Cloud journeys come in 4 phases -- Where's your company?

Despite being around for more than a decade, cloud computing is not universal, with studies showing many organizations are still on the journey and not at the destination.

Take the findings of CompTIA Inc.'s "2018 Trends in Cloud Computing" survey. CompTIA, a nonprofit trade association, found that 91% of the 502 companies surveyed use some form of cloud computing, but it also found that:

  • 26% of businesses have 30% or less of their IT systems based in the cloud;
  • 45% have only 31-60% of their IT systems in the cloud; and
  • only 29% have 61-100% of their systems in the cloud.

Moreover, while the report noted that the cloud is an enabler of emerging technologies, it also found that many companies are working on the basic block and tackling of moving to the cloud.

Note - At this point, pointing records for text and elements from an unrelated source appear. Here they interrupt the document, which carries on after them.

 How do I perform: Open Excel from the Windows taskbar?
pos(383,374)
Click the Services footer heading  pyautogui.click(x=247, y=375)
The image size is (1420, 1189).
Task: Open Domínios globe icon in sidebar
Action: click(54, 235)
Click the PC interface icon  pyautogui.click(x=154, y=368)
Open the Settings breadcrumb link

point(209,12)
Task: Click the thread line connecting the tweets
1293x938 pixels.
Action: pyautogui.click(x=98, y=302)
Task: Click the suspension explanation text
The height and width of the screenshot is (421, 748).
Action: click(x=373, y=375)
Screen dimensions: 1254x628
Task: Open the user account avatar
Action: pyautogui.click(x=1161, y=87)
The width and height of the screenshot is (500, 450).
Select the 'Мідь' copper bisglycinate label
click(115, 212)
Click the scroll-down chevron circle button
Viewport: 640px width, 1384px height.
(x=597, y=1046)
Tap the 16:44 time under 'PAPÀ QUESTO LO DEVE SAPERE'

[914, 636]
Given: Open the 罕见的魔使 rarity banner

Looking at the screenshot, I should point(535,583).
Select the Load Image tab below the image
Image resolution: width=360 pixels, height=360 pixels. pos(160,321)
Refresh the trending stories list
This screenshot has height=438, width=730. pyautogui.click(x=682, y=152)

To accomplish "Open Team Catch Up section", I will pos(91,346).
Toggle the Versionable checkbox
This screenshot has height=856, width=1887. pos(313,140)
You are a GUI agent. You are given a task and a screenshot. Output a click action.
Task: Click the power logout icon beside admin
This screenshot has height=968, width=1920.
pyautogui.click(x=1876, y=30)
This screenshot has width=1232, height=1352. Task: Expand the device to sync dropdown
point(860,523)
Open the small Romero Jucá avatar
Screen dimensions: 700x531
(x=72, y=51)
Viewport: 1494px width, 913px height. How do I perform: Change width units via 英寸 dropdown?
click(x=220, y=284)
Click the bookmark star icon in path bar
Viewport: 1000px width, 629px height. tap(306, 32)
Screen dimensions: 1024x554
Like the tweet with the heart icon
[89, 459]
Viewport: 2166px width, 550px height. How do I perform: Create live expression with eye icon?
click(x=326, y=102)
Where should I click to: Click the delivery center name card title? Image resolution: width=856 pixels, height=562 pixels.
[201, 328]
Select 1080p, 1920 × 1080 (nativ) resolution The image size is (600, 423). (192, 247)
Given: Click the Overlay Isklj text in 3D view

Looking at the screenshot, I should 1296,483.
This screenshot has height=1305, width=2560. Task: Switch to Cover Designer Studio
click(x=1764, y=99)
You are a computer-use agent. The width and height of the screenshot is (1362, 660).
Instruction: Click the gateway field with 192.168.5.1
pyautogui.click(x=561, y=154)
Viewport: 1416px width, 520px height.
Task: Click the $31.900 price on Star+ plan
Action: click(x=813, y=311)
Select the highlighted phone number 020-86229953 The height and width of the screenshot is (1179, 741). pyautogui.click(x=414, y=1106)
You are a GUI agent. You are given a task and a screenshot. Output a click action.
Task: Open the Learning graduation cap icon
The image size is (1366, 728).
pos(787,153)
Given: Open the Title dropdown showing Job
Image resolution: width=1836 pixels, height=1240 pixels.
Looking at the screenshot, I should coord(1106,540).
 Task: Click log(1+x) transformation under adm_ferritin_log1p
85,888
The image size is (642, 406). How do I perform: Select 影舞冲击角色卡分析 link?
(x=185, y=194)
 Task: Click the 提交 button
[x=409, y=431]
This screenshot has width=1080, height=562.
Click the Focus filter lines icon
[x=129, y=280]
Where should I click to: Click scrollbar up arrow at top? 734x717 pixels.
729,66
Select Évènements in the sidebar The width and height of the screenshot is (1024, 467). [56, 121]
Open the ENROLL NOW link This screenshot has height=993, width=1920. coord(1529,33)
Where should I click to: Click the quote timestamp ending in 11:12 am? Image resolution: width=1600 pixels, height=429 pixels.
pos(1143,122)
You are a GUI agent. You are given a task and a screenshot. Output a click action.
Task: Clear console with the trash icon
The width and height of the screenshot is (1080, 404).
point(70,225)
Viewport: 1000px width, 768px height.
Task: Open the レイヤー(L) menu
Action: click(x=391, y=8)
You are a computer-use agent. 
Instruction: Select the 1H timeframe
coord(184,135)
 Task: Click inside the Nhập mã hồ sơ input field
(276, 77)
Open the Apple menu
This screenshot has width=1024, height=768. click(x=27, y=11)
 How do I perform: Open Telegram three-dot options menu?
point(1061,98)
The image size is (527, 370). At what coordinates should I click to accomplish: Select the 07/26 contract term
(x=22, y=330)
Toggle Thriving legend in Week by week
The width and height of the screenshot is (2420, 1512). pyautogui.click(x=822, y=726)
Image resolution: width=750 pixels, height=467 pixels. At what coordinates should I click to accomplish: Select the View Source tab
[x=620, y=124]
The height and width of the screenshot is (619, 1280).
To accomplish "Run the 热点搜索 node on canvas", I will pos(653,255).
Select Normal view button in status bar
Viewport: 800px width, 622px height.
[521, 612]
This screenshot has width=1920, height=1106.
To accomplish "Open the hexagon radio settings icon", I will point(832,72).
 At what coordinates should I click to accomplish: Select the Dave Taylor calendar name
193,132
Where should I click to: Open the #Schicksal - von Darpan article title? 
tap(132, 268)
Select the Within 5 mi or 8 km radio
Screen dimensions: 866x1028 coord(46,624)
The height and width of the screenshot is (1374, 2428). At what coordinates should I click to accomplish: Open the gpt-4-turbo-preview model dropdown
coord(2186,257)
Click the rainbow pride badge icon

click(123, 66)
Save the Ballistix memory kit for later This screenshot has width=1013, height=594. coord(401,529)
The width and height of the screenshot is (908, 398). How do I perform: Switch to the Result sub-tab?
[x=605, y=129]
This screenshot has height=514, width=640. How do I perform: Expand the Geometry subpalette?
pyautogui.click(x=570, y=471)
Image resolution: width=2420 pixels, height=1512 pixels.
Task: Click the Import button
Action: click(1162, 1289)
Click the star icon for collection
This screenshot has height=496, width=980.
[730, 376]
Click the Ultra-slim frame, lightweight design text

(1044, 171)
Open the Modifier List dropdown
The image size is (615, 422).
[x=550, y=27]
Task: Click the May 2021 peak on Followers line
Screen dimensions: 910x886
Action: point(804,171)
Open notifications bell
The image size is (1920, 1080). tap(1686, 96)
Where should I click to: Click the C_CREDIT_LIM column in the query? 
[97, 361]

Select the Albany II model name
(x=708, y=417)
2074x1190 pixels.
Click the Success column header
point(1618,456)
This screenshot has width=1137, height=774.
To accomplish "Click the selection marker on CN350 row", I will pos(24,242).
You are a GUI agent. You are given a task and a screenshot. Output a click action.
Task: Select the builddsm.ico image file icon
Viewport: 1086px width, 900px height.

"Integration is still the main challenge," the report stated, "but the next two (workflow modification and policy change) highlight organizational issues that follow initial technical efforts."

Seth Robinson is CompTIA's senior director of technology analysis.Seth Robinson

Seth Robinson, CompTIA's senior director of technology analysis, said the results are not surprising. Each organization faces its own challenges when moving to the cloud, with large companies -- despite having more resources -- often facing the most significant hurdles on the journey.

"It's not about forklifting into the cloud and we'll all just be there," Robinson said. "There's a lot of orchestration between all the applications. And the more complex you get, the more orchestration is required."

CompTIA research shows that the cloud journey typically comes in four phases: the experimentation stage; the migration stage -- putting noncritical applications in the cloud, thereby gaining experience; putting mission-critical systems in the cloud; and operating a full-fledged computing model, such as a hosted infrastructure, private cloud or public cloud.

Robinson predicted that the move to the cloud is really, despite the hype, still in the early days. As he concluded: "We don't think that a full cloud environment is likely for most companies for quite a long time -- if ever."